To do: Copy the lines below word for word, from the line containing "is (958, 519)." through the line containing "This screenshot has height=506, width=1194.", and nothing else.

The data:

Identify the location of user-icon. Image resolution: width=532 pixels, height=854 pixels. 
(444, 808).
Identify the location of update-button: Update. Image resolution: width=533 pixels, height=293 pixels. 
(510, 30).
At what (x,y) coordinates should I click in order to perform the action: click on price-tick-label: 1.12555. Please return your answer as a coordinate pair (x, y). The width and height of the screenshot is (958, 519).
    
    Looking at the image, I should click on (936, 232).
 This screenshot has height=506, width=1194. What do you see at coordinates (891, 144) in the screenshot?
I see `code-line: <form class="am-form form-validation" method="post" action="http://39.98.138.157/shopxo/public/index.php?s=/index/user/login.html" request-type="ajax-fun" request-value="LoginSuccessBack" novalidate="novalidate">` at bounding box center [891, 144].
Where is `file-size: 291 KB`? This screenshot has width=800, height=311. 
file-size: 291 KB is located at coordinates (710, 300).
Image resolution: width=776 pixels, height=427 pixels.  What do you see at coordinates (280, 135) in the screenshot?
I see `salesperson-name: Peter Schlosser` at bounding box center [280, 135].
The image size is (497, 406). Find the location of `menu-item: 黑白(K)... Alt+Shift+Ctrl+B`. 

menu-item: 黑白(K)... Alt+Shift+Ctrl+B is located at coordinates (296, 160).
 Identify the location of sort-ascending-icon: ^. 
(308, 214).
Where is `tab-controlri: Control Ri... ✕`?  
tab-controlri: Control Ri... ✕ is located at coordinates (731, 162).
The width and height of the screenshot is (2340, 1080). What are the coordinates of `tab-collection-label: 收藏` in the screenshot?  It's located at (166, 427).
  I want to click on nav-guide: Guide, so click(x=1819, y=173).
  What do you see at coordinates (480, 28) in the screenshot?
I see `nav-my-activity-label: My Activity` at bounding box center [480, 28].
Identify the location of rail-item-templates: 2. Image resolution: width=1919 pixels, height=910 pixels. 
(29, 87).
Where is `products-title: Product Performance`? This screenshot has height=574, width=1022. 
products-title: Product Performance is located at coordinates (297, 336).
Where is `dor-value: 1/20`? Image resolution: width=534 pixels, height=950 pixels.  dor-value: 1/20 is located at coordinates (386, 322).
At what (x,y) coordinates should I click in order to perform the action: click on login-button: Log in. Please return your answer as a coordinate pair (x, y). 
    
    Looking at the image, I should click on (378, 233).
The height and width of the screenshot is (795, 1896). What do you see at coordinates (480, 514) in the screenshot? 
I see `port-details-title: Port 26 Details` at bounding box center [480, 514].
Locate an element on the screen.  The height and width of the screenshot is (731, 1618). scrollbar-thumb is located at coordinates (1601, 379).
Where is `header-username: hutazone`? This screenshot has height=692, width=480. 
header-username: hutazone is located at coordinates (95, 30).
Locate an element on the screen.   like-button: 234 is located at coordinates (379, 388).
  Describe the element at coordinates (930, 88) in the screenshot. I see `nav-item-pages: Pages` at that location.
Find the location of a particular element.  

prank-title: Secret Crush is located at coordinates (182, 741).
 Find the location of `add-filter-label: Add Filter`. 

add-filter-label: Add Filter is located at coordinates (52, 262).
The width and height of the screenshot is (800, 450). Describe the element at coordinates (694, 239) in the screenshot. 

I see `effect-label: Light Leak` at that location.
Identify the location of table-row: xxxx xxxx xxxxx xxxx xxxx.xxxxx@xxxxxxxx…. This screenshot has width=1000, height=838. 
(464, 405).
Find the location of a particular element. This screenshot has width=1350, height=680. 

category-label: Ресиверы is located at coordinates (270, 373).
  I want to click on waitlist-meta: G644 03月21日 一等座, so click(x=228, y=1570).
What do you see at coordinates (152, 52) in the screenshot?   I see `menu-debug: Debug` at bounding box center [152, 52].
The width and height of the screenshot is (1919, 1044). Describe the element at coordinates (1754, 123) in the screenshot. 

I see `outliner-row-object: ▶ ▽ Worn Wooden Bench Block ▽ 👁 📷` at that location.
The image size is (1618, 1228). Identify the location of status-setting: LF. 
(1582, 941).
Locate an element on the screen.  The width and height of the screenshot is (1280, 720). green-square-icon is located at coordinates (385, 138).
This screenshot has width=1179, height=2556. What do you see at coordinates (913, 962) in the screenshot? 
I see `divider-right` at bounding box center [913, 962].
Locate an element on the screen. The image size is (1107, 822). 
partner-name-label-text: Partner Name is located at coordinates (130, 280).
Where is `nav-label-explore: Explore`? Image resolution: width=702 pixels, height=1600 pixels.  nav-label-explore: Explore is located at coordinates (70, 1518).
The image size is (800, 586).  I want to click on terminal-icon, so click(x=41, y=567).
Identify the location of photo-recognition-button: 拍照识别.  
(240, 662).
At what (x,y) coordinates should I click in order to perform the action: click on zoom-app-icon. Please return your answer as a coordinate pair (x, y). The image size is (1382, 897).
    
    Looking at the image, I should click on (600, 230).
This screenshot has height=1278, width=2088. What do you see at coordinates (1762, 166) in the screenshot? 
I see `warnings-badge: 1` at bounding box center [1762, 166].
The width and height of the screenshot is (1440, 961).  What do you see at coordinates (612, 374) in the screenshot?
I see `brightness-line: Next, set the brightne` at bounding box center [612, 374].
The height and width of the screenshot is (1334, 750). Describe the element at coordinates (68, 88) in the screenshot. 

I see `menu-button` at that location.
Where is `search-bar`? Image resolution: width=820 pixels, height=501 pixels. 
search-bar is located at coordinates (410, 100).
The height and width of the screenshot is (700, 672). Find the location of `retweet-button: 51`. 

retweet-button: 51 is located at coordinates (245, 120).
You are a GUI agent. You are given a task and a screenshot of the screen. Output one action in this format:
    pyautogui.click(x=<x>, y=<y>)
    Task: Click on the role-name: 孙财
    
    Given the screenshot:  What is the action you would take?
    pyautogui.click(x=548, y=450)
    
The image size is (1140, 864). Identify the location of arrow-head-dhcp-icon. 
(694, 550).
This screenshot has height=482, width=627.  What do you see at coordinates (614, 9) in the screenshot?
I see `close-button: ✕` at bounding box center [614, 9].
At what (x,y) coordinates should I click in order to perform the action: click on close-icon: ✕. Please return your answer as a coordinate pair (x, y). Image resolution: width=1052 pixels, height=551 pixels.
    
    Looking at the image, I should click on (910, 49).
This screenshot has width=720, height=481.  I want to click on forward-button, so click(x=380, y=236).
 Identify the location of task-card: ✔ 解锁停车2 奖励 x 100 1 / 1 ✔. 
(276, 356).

Result for this exercise:
At what (x,y) coordinates should I click in order to perform the action: click on price-tick-label: 1.12555. Please return your answer as a coordinate pair (x, y). The width and height of the screenshot is (958, 519).
    
    Looking at the image, I should click on (936, 232).
 This screenshot has height=506, width=1194. What do you see at coordinates (891, 144) in the screenshot?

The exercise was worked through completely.